Расскин, не выслушав ответа, выбежал наверх, где у выхода из скалы сидели подавленные горем Игнатьев и Белоус. Они рассказали ему все, что произошло.
Антоненко под утро сидел на КП и писал письмо жене и сыну. «Ты, поди, уже беспокоишься за своего Лешу, — писал он. — Пока преждевременно. Будь уверена во мне, как в себе. Ты вовремя уехала с Ханко. Что творилось, когда начался артобстрел, тебе трудно вообразить. Семьи укрывались в подвале, где хранились наши дрова. Теперь всех вывезли под Ленинград. К вам мне не попасть до конца войны. А когда она кончится, сказать трудно. Можно лишь сказать, что война большая и жестокая. Виленька, чувствуй себя спокойнее. Вся твоя помощь в моей работе, не легкой, — это одно: береги себя, сына и в своем сердце меня. Это мое желание. А если что случится со мною, ни ты, ни сын не будете за меня стыдиться, а лишь гордиться. Вот и вчера досталось четырем фашистам от меня. На дне морском доживают свой век».
В шесть часов утра в тумане над морем появился «юнкерс-88». Он шел курсом на аэродром. Антоненко все еще находился на командном пункте, и Бринько взлетел один. Впервые Антоненко отстал от товарища.
Бросаясь к груженной щебнем полуторке коменданта, Антоненко крикнул:
— Успею!
— Не успеешь, он уже прошел! — кричали ему вслед, но Антоненко уже вскочил в кузов грузовика и барабанил по кабине шофера:
— Скорее, Ваня, скорей!
Он взлетел, как всегда, быстро, не надев шлема и не привязываясь.
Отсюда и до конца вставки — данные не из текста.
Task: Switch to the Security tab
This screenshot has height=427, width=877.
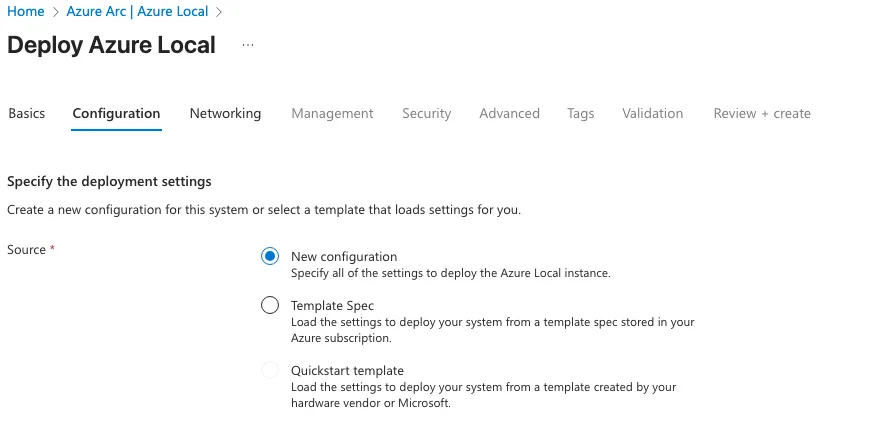Action: (427, 114)
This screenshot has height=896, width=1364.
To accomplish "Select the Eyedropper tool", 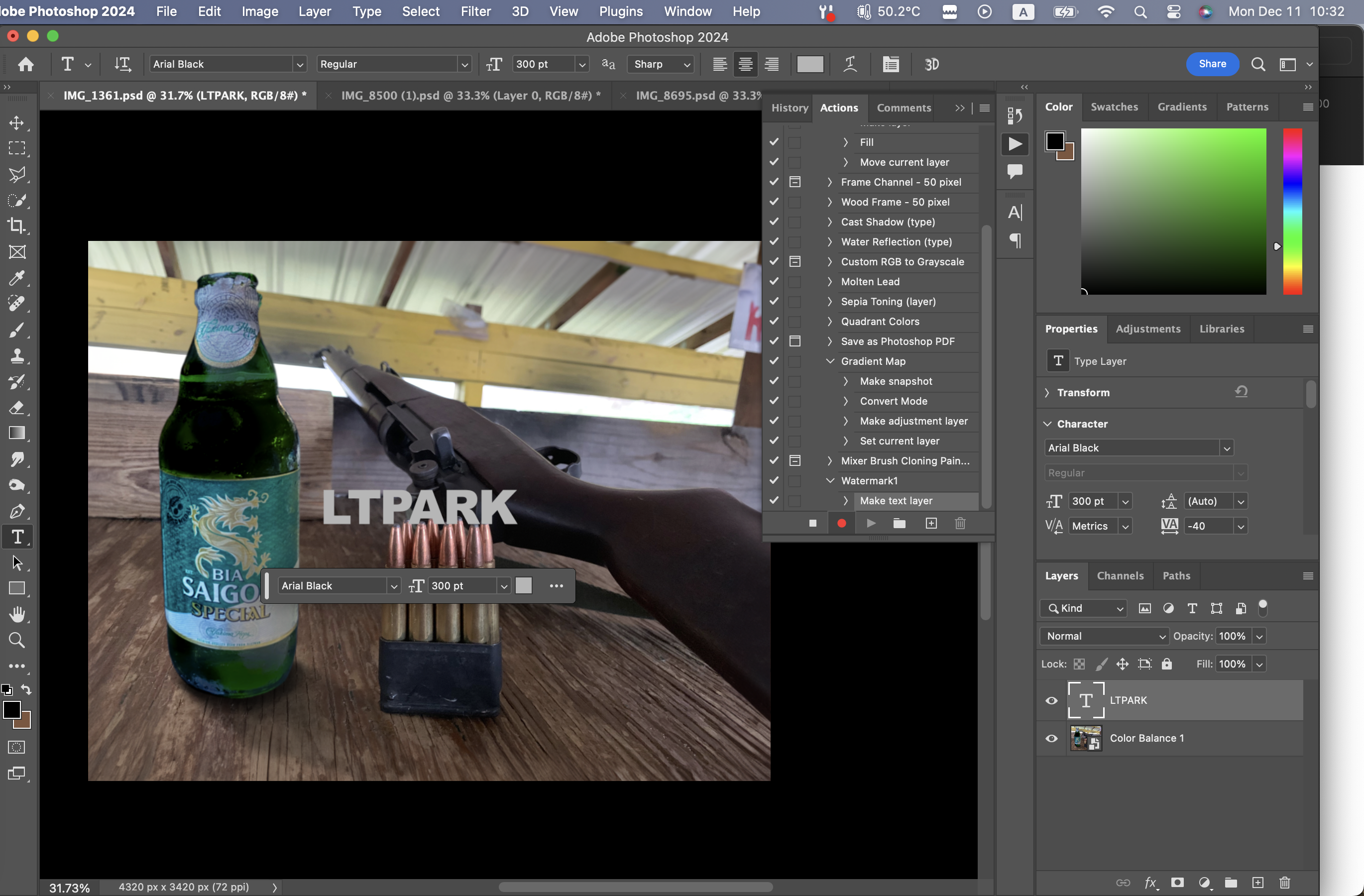I will (x=16, y=278).
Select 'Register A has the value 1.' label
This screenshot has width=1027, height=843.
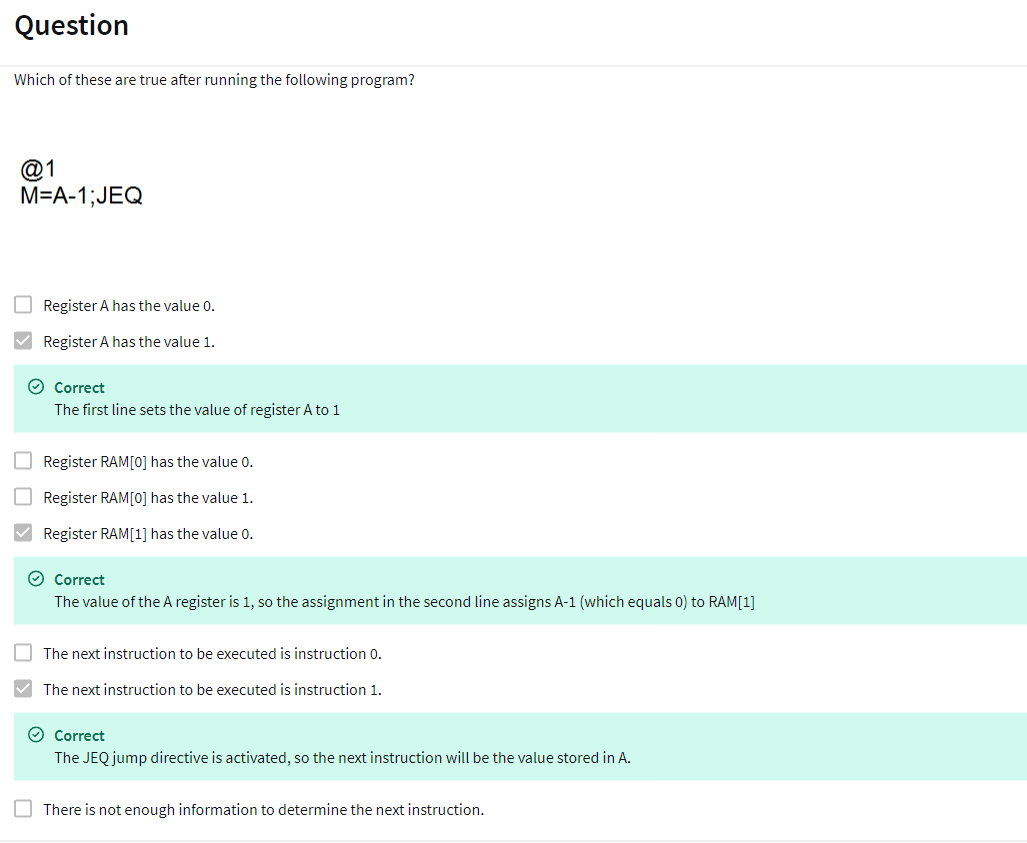129,342
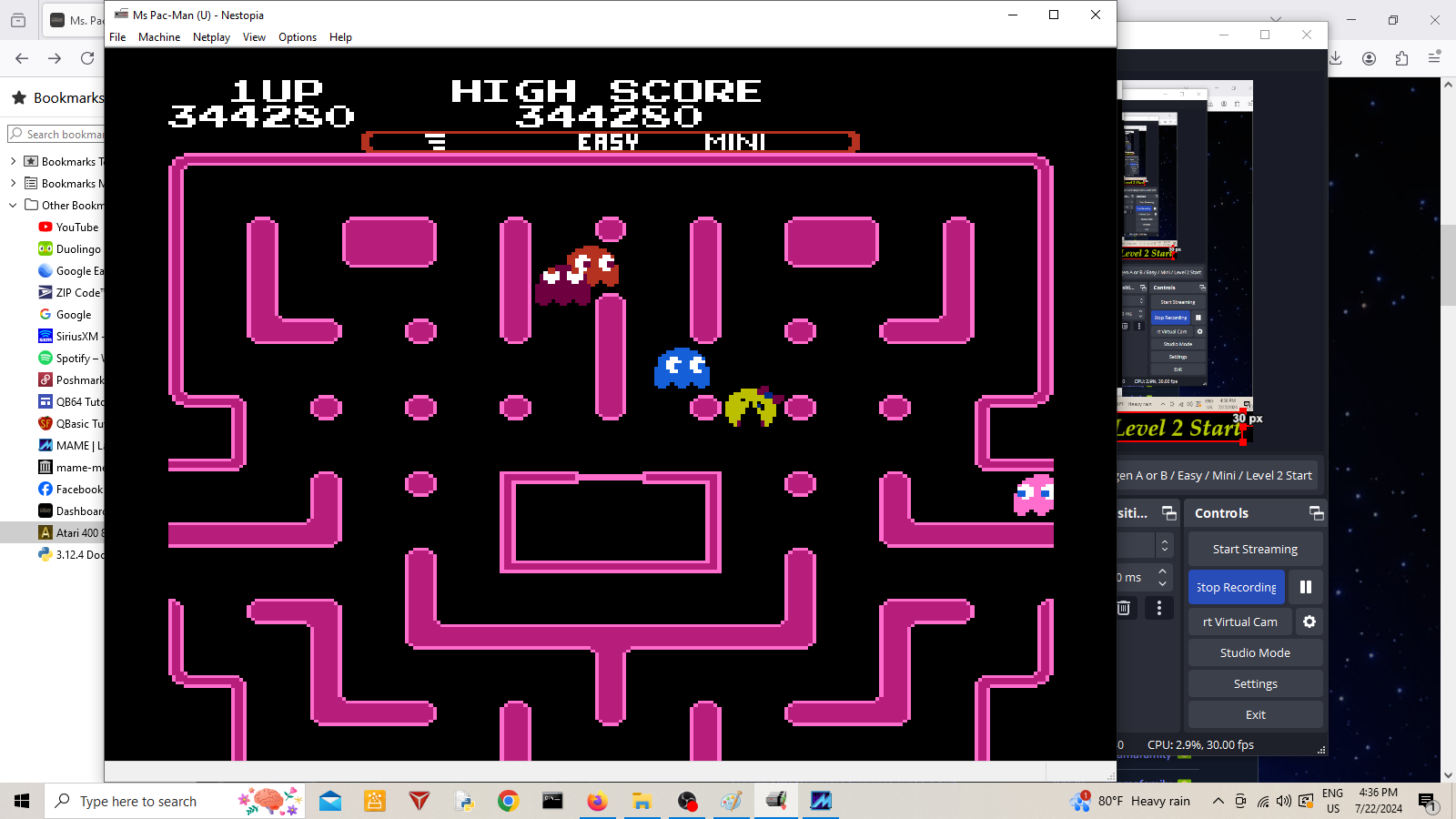
Task: Open File Explorer from taskbar
Action: pyautogui.click(x=642, y=801)
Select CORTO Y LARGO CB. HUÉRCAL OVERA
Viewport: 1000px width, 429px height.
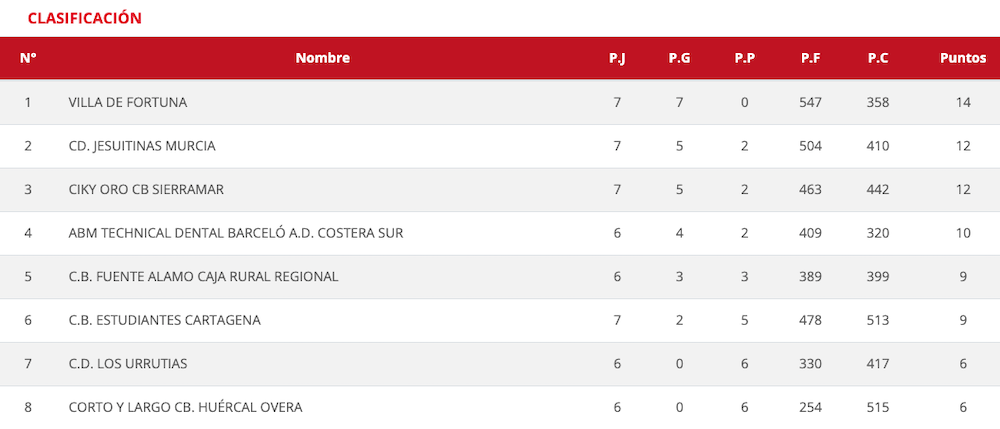(185, 407)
Но в ту минуту, когда Антоненко набирал высоту, Бринько уже сбил «юнкерс» над самым командным пунктом и садился на аэродром.
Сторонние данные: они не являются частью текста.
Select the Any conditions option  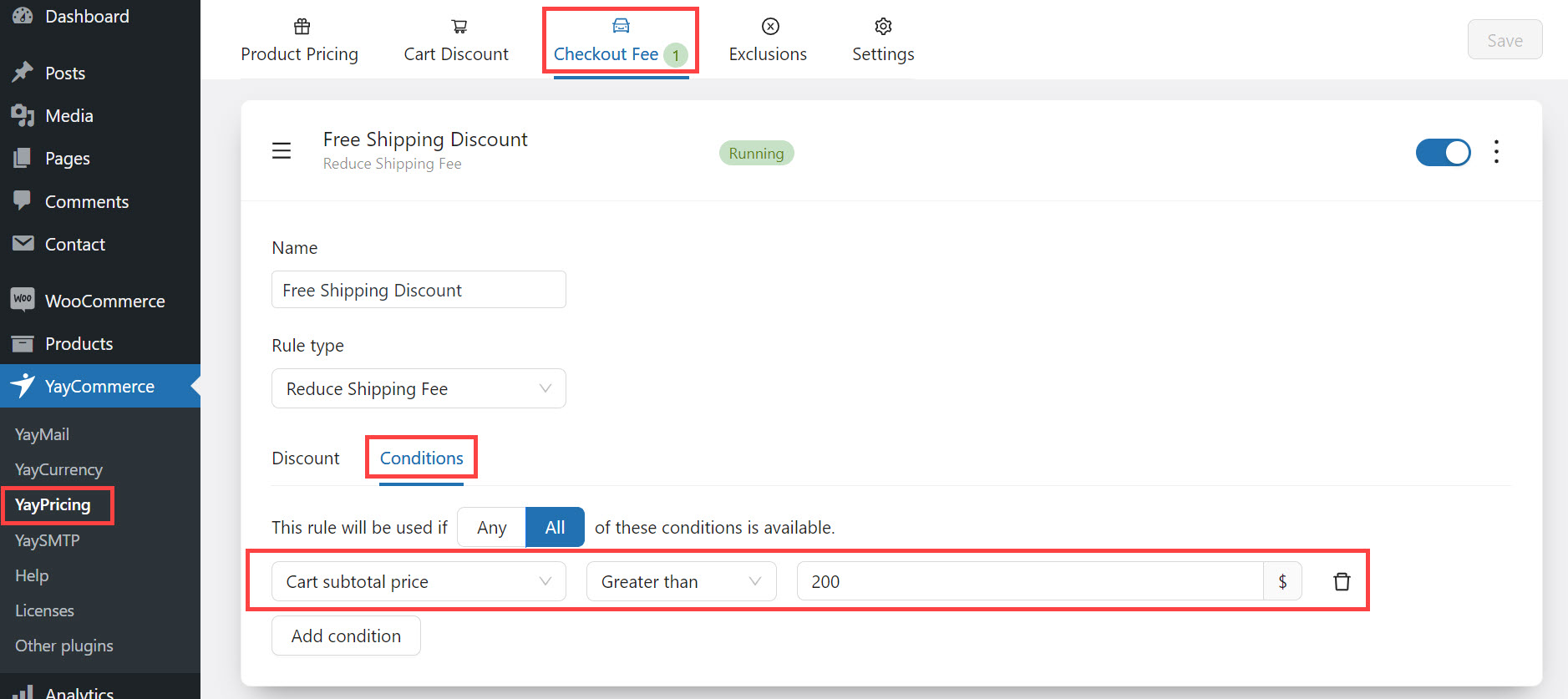tap(491, 528)
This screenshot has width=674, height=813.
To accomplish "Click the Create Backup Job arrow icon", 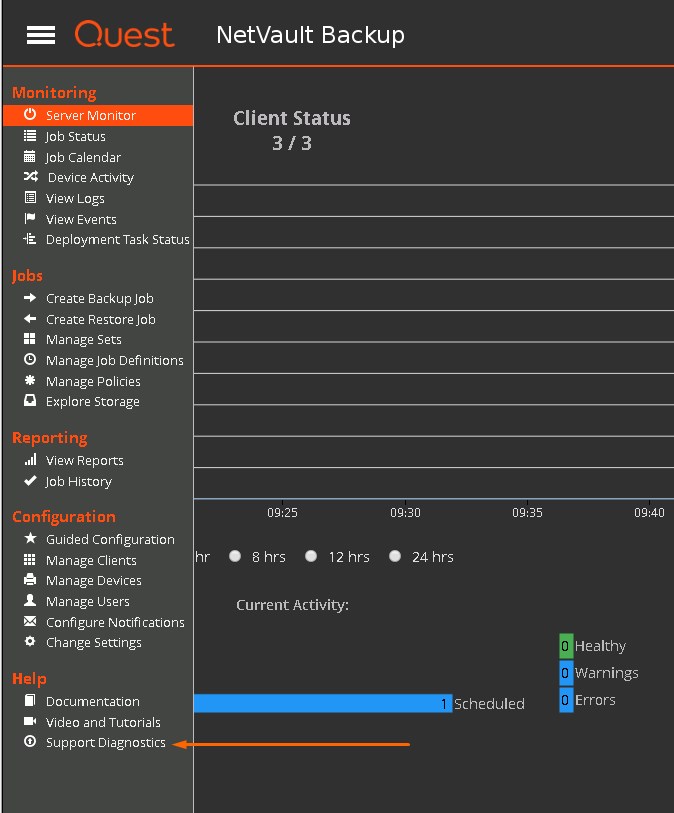I will click(30, 298).
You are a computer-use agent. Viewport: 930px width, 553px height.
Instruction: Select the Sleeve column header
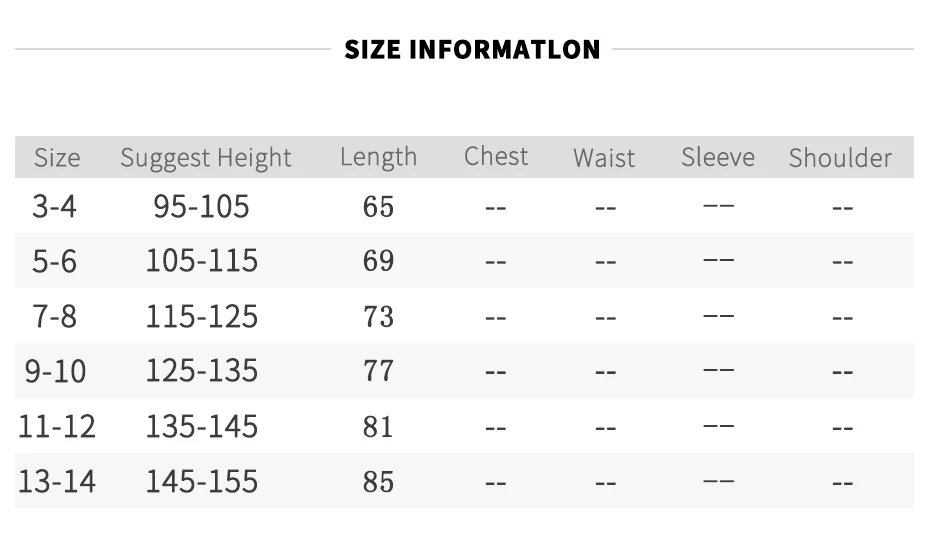click(x=718, y=157)
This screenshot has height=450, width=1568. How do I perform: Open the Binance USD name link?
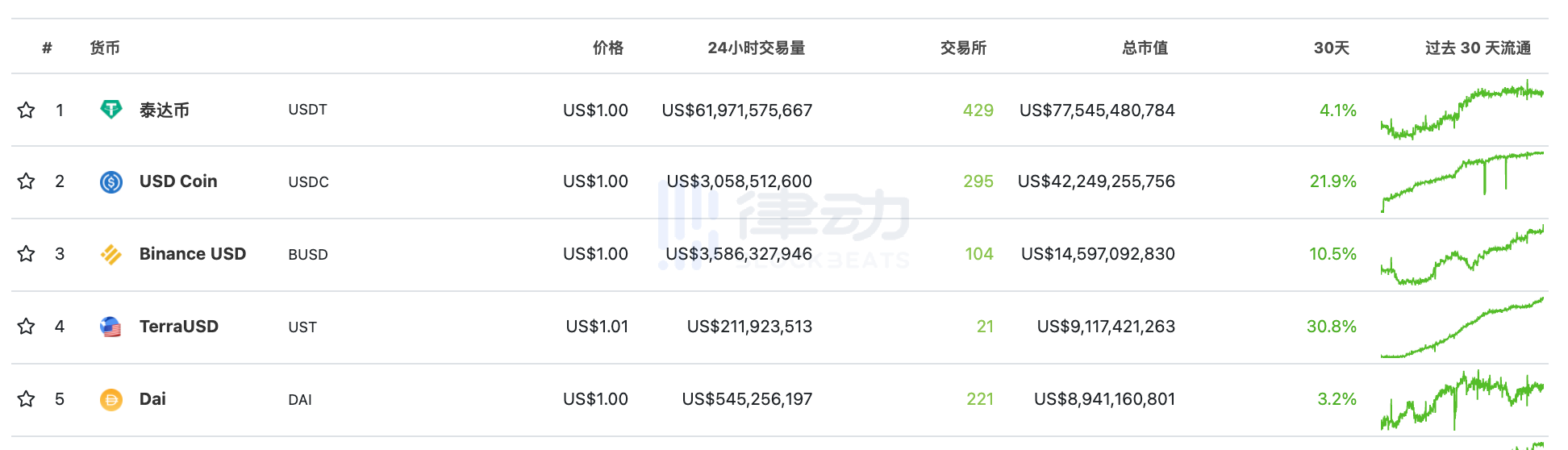tap(193, 254)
Туман густо окутал аэродром в это печальное утро. На посадочной полосе горели костры. Антоненко привык садиться при любой видимости. Но упал снаряд, и на полосе, перед самым самолетом, внезапно возникла воронка. Самолет еле перескочил через яму. Антоненко, непривязанного, выбросило из кабины.
Удар головой о пень был для Антоненко смертельным. Он умер на руках у Григория Беды, и его последними словами были:
— Мало… Мало сбил…
За сорок дней войны Антоненко сбил шестнадцать самолетов. В трех войнах — на Халхин-Голе, на финской и, наконец, за этот месяц на Балтике — Антоненко не знал ни одного поражения. У Антоненко летчики учились тактике молниеносного воздушного боя. Никто на Ханко не оповестит заранее о противнике. Противник всегда появлялся внезапно. Минуту промедлишь — ушел, не догнать его. Единственный шанс на успех — молниеносный взлет, стремительный бой, иногда тут же, над аэродромом, или дальновидный расчет, хитрость, разгадывание маршрута врага, и тогда внезапный перехват врага на возвратных курсах. В этом он был мастером и учителем. Антоненко был смел, любил машину и хорошо знал ее. И вот погиб — по оплошности.